Like all lists, this is incomplete, even as a list of my favorite poetry things of the year. It’s incomplete because I often lend, or give books that would be on this list for example, and when it comes time to draft the list I have to go with what is in the “can’t shelve” pile. The “can’t shelve” pile sits by my bed, it moves with me to the living room, I take it to the office and back when I think I’ll have time to read. The “can’t shelve” stack constitutes what for me, is the most engaging literature of the year. I’ve kept the prose for a separate pile. These are the poetry titles. Oh, and they are only the poetry titles for this year. The stack includes titles from last, from decades prior, and those aren’t included. I should also note that of course I have not read all the poetry books published this year…sadly, not even close to half the poetry books published in Canada alone…

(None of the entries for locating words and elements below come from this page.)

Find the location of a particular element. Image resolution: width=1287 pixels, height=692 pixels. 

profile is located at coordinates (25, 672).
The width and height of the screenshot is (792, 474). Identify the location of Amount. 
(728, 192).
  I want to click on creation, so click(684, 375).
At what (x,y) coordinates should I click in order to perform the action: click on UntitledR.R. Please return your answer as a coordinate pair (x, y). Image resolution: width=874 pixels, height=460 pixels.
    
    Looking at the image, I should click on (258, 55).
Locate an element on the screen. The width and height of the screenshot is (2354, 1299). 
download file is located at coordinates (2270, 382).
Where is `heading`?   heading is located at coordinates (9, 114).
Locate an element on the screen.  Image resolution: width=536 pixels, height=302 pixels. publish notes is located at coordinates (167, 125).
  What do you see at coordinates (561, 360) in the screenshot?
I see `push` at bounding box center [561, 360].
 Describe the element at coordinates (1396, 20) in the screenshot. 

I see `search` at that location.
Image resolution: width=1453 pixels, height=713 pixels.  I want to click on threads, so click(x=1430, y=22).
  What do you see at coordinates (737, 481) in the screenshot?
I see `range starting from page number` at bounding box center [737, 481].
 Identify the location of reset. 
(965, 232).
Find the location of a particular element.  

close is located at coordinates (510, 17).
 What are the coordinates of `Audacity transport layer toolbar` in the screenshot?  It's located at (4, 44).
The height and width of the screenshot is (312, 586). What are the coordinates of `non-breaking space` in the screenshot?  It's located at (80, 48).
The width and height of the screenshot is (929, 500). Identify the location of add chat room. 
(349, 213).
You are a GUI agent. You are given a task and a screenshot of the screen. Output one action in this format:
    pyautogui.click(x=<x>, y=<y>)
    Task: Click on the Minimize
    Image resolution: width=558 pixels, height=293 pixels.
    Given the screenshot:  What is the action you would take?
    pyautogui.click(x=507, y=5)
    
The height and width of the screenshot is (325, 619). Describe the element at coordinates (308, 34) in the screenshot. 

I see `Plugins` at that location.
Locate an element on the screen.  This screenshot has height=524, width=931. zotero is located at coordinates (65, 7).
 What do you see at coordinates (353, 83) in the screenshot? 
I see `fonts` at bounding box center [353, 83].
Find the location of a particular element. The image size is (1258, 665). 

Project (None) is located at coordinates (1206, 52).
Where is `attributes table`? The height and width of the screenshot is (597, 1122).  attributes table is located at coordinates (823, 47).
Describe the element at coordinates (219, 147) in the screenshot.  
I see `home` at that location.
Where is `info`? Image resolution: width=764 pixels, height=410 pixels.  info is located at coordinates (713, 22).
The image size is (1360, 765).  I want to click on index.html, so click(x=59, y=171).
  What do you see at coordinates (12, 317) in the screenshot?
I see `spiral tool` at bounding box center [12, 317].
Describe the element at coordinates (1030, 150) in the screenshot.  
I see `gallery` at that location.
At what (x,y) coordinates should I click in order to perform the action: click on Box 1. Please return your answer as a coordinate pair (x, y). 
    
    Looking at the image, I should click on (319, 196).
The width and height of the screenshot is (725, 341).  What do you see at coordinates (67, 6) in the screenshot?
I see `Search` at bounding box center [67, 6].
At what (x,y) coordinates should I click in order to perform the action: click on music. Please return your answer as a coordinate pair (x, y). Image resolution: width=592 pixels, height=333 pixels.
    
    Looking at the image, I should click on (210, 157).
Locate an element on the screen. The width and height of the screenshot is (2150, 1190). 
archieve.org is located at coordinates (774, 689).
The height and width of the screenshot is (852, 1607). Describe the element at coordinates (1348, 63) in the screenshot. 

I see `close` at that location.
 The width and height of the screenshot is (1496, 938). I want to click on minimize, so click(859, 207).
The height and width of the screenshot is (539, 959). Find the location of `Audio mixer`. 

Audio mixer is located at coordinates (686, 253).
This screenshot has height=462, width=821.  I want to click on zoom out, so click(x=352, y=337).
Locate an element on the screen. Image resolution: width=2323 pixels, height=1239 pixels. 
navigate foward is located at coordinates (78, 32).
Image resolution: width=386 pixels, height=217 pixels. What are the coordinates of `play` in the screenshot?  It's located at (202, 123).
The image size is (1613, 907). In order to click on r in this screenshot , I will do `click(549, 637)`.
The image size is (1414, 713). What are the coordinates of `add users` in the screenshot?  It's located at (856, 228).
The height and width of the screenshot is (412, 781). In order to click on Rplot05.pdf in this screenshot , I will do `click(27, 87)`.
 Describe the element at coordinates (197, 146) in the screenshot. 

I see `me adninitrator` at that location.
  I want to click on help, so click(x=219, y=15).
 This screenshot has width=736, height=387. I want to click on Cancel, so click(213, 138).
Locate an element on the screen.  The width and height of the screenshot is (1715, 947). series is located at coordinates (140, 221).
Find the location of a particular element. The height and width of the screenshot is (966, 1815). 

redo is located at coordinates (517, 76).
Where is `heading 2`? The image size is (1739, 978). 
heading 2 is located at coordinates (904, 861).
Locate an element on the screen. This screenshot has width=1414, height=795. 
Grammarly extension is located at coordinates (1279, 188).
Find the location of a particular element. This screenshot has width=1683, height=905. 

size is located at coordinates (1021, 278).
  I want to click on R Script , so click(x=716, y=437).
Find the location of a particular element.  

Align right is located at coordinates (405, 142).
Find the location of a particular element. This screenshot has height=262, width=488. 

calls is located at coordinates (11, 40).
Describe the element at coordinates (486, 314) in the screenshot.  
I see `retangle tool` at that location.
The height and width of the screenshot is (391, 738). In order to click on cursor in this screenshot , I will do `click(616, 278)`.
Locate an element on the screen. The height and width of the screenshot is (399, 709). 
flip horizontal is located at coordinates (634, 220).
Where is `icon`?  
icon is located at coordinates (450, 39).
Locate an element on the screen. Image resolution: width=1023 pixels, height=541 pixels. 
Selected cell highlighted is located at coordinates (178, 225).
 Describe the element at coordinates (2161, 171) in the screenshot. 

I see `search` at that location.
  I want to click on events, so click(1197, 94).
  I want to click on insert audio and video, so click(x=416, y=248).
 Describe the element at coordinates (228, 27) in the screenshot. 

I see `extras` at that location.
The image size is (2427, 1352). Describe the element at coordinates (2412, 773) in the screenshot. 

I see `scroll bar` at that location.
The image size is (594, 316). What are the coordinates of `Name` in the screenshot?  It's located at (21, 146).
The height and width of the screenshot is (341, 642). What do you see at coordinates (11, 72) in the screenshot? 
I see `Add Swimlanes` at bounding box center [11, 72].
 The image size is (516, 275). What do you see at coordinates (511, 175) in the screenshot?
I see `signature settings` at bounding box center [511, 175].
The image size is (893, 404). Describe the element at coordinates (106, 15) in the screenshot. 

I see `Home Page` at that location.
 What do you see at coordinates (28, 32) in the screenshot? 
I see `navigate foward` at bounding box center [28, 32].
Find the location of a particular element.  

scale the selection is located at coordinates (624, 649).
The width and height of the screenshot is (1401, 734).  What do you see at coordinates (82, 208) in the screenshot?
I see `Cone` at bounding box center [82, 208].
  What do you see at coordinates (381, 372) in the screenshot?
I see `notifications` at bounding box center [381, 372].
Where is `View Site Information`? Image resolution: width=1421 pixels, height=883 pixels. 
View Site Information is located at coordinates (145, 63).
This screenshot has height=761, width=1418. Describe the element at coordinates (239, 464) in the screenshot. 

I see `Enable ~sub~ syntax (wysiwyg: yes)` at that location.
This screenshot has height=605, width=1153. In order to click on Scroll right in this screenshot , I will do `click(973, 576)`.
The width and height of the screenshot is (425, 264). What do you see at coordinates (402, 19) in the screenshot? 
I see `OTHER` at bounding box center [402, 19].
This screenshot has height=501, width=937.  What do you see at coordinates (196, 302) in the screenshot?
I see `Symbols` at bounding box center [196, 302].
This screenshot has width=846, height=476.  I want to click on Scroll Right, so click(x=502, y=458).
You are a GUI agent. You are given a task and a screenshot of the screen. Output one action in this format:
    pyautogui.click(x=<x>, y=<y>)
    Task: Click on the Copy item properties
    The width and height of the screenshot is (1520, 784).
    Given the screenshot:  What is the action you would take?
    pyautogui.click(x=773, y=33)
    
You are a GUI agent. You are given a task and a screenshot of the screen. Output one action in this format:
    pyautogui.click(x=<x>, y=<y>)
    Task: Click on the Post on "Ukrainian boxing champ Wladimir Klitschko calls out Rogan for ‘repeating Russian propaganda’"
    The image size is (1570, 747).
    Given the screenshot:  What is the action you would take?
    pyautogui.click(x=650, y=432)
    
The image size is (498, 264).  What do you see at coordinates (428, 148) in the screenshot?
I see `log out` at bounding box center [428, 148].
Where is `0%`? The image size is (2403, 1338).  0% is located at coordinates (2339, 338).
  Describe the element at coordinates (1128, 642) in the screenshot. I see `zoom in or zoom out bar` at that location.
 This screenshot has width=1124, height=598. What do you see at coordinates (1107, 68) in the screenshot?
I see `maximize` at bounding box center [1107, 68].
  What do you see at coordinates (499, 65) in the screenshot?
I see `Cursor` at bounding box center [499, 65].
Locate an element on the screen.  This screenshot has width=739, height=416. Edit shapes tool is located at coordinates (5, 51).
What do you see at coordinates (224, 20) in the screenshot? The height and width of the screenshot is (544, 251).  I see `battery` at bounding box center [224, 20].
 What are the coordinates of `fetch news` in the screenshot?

Citizen: An American Lyric, Claudia Rankine, Greywolf 2014
Rankine has been straddling the lyric/experimental line for well over a decade now, both as a poet and critic. She is responsible for the Wesleyan poetry series that started with 20th Century Poetry and Poetics: Where Lyric Meets Language, and moved on to great acclaim. Her own work operates as a social lyric praxis. Among other great reasons to buy this book is the poem/essay on Serena Williams. Many of the poems chronicle micro-aggressions. It’s a book that can change the way you feel in the world.
Gift appeal: select
Trances of the Blast, Mary Ruefle, Wave 2013
Various. Precise. Small openings. A journey from one side of the hour to the other. This is not a review. This is also a movement. Like walking into spring while carrying two small dogs under arm and balancing ice cream cones. I thought, this is a cool noise, like ice cracking under the sand. Or a sweet coffee on a street in Le Marais, except in Vermont, where poets go to think. I won’t lie. There is not a whiff of James Franco (silliest poetry book of the year?) or Kenneth Goldsmith (most ubiquitous poet of the year) in this book. Lydia Davis (most most of most) doesn’t appear either. God is mentioned. His love too. There are words here that in other hands would seem like doilies and also muffin plates. (from an earlier post and for some reason here again! was on last year’s list…)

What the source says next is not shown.